Star Health and Allied Insurance Company leads with 13,308 complaints, followed by CARE Health Insurance (3,718) and Niva Bupa (2,511). Public sector insurers like National Insurance and New India Assurance also feature. A significant portion of these complaints, especially in health insurance, relates to claim rejections, while life insurance complaints frequently cite mis-selling.

Experts highlight that the root cause is often the incentive-driven commission structure, encouraging agents and bank officials to push unsuitable products. Low financial literacy exacerbates the problem, leading policyholders to view insurance as investment rather than protection.

Reform suggestions include banning upfront commissions and promoting trail commissions, similar to mutual funds, and focusing on term insurance. There are also calls for overhauling IRDAI's regulatory approach to be more consultative.

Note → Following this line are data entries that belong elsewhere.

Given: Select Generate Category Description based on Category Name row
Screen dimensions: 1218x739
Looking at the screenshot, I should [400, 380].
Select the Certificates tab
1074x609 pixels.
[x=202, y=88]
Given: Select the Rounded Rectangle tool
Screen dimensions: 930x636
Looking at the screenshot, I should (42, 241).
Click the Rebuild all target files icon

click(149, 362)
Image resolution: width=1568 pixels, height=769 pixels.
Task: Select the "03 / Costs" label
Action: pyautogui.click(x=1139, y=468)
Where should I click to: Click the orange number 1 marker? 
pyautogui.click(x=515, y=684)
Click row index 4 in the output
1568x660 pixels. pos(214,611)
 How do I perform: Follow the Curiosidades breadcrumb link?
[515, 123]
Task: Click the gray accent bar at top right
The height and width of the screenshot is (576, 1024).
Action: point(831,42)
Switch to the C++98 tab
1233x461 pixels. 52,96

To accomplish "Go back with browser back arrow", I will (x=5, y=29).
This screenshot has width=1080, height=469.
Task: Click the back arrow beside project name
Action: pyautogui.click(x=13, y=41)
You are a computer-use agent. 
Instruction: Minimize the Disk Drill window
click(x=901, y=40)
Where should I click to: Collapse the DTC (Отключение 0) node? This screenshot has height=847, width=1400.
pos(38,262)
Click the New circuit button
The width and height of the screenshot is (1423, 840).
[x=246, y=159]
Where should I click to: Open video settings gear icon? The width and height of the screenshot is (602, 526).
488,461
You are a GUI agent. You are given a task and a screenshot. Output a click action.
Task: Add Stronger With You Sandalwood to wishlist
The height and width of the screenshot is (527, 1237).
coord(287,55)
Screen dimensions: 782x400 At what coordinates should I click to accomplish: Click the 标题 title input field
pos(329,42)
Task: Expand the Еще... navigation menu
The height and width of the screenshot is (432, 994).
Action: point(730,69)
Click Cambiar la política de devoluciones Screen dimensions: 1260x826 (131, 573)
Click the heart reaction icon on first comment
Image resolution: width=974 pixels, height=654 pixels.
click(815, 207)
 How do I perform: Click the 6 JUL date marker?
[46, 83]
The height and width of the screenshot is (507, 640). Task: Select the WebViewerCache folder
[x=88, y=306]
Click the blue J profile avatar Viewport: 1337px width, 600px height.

While IRDAI has taken some actions, these are seen as band-aid solutions. The cumulative effect is a massive trust deficit and the need for fundamental transformation in product design, distribution, claim settlement, and regulatory oversight.

Impact:
This news has a significant impact on the Indian stock market, particularly affecting the valuations and investor sentiment towards listed insurance companies and financial institutions involved in bancassurance. Regulatory scrutiny and potential reforms can alter business models and profitability. Rating: 8/10

Difficult Terms:
GST (Goods and Services Tax): A tax levied on the supply of goods and services in India.
Council of Insurance Ombudsman: An independent body that resolves complaints and grievances between policyholders and insurance companies.
IRDAI (Insurance Regulatory and Development Authority of India): The statutory body responsible for regulating and promoting the insurance industry in India.
Mis-selling: The act of selling a financial product to a customer that is not suitable for their needs or circumstances.
Claim Rejection: When an insurance company refuses to pay out a claim made by the policyholder.
Bancassurance: A distribution channel where banks sell insurance products on behalf of insurance companies.
Term Insurance: A type of life insurance policy that provides coverage for a specified period.
Endowment Policies: A type of life insurance policy that combines insurance coverage with a savings component, paying out on death or after a set term.
SEBI RIA (Securities and Exchange Board of India Registered Investment Advisor): A professional registered with SEBI who provides investment advice.
Policybazaar: An online platform that allows consumers to compare and purchase insurance policies and other financial products.